Of the bunch presented my (*)  favourite by far was "sunday Drive" by
Gregor Frazier.

As Vlad noted off-list though, being the best might not mean much if
thuer is no competition, but hey, learn to live with it.


OK, to answer Vlad's concerns (and avoid a personal experience of "the
Impaler" part of his name, I'll expand the comment to say what I like
about this image.


1) it's clearly taken by a discerning photographer
- it's a film camera.
- it's monochrome
- it's not quite square

2) it's clear.
- the window into Gregor's mind, or perhaps we should say "crack"?, is
all there. His vision, equally distributed between his left. unaided,
eye and the view of the world through the camera.  His priorites in
life: himself, first and foremost, his kids (represented in this case
by just the daughter) and everything else (the world) out of the
frame.  Since he's in the driving seat though, should he be osing the
camera while driving?

2) it's composed
The out-of focus" vanity" mirror provides such a well placed frame for
Gregor's world.  I have a strange thought of it half resembling an
out-of-focus art-deco toilet seat - and a lead-on thought of "his
ambitions for fame and stardom going down the pan".

5) it's CRAP

Nope, I really like the image.  It's refreshingly different (from the
others in the gallery) and it does not leave even a small part of me
thinking "I've seen it before", or "I know the formula".  It's
pictures like this that make me view the gallery (and download all the
images to sell on pirate clipart CDs :) each week!!!!

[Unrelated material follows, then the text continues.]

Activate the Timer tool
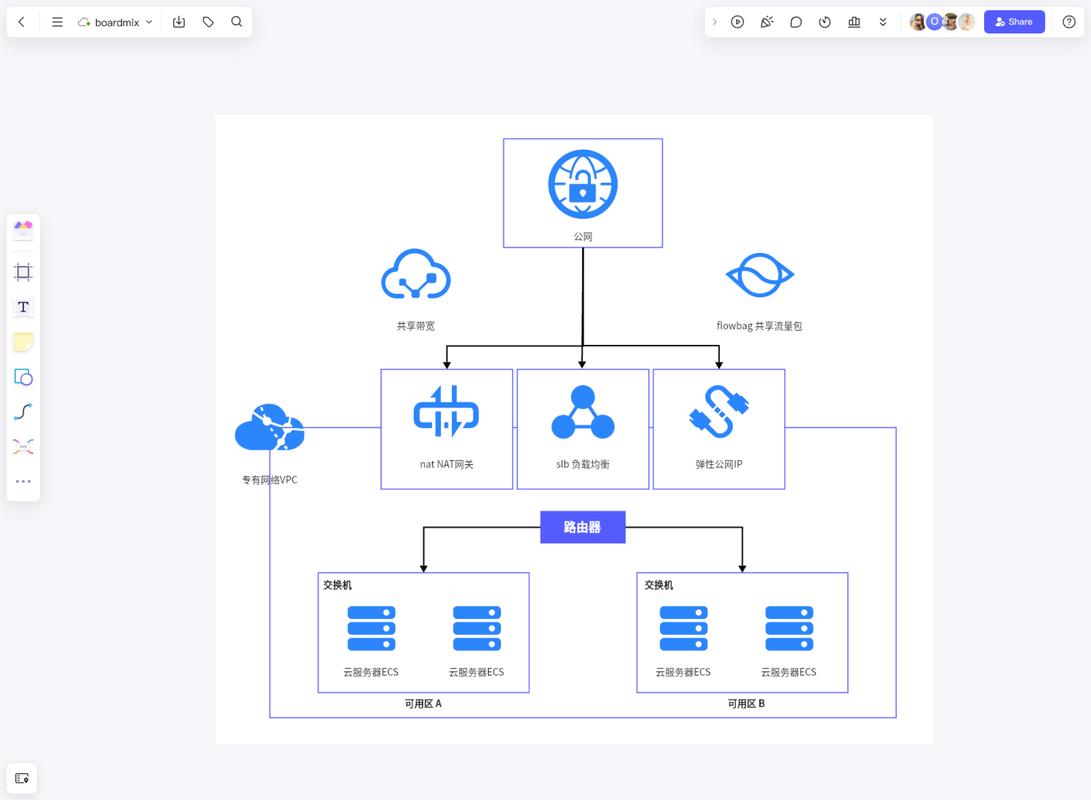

>                Jeff Spirer - Cup
>                Peeter Vissak - Cap on the pavement
It was curious these two were next to each other
Jeff is usually the master of abstraction yet on this occasion he's
been outdone.  Jeff's picture for me, aside all it's pattern and
composition, lacks any kind of message.  "there is a hand so what" is
all I can come up with.  Peeter's though has an Egglestonesque feel to
it.  The cap and the path, in themselves, are again just pattern but
the inverted shadow of the tree fading as it approaches the cap, gives
it a feeling of time and place.  I'd have left the whole of the cap
and it's shadow in the frame - Eggleston would for sure have left the
link to what is outside.


>                Jim Davis - Sparrow Parents
At first I had trouble fusing the two images crosseyed - the one on
the right is slightly higher in the frame (a flaw for 3D imagery).  I
corrected that in PS and then was able to fuse the two birds.  It's a
novel technique: having pseudo 3D images from different bitds but it
still, curiously, worked and had some depth.


>                Pini Vollach -
What I really like about Pini's is the bit of window top left where
the rigid lines are replaced by flowing curves. Without that bit of
contrast it wouldn't interest me much.

Bob



* "My" implies personal opinion not a statement of universal truth.